Jul 6 2005
So the weekend’s action started on Wednesday, for some reason, as the organizers saw fit not to schedule any races on the national holiday on Monday. That’s a little less cash in my pockets, but whatever. Sign-in went according to plan, except that my psuedo-teammates, Rudy Awerbuch and Steve Weller were planning to use disk wheels for the TT?
Excuse me? Disk wheels for a Cat 4 TT? Am I the only man left alive with some sense of shame?
Anyway, next morning, it was off the Best Western parking lot. Steve and I slide our Subarus in at a choice location, and who should pull in next to us but the Sierra Nevada pro team. Suh-weet. Since our crew had start times throughout the day, we spent hours just kicking back and chewing the fat with pro racers and mechanics about racing, The Life and sexually predatory women. We let their wrench borrow our crack pipe (that’s a disk wheel pump adapter, kids) and he tossed us a bunch of free tubes. All in all, a damn good time.

§ **Recorded information**
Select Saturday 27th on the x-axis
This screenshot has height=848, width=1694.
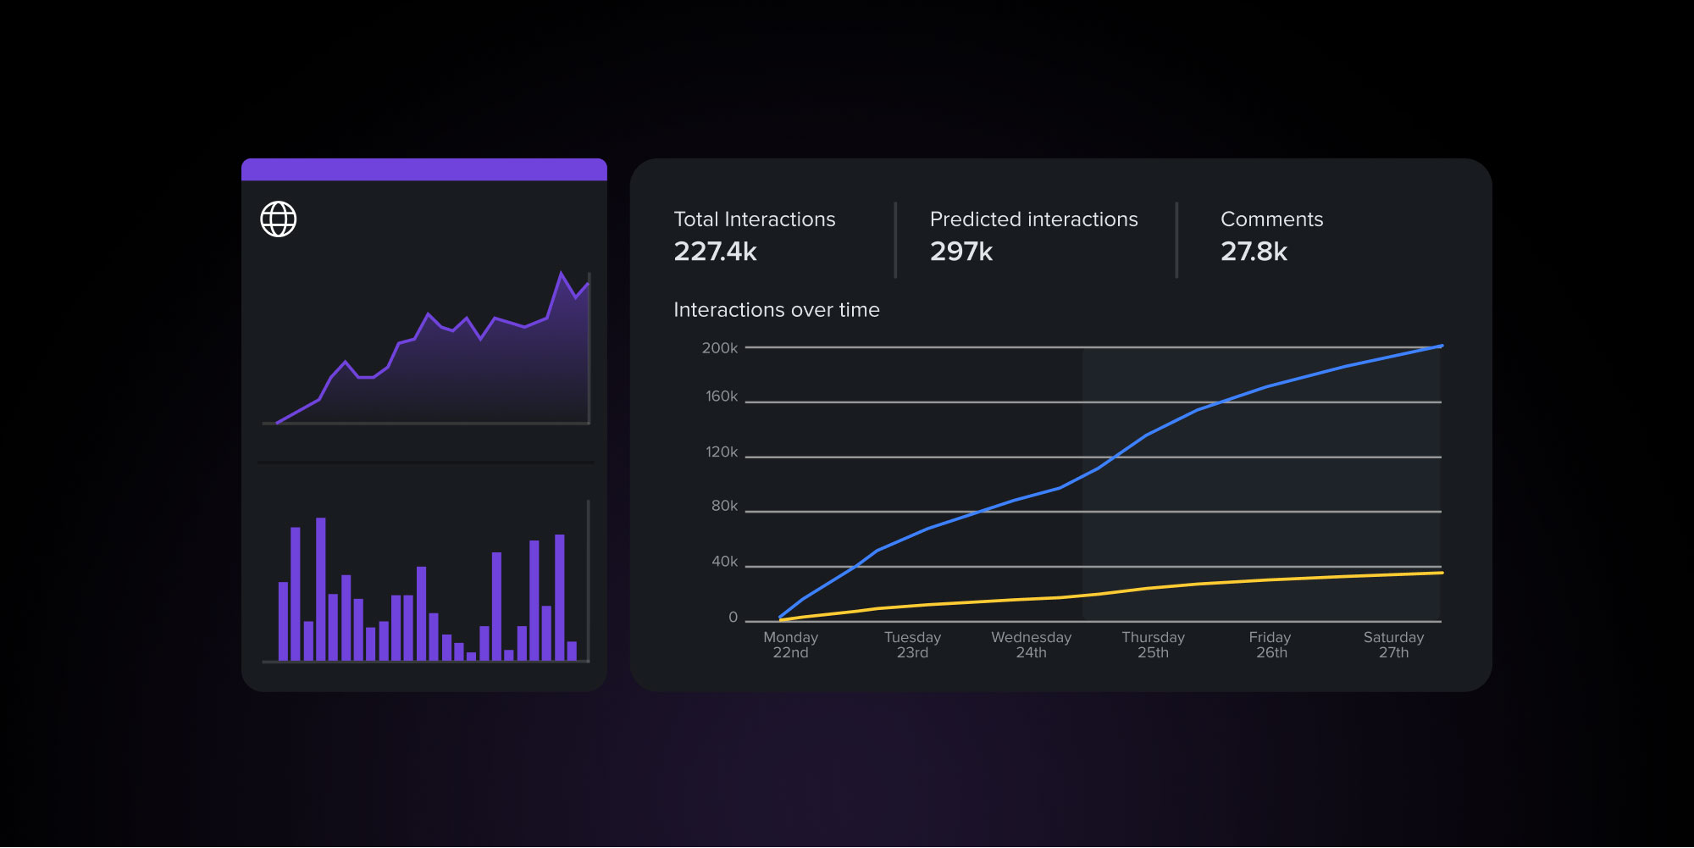1393,645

§ **Problem requirements**
In the race weekend text above, which team pulled into the parking spot next to the writer's group?

§ **Exercise answer**
The Sierra Nevada pro team.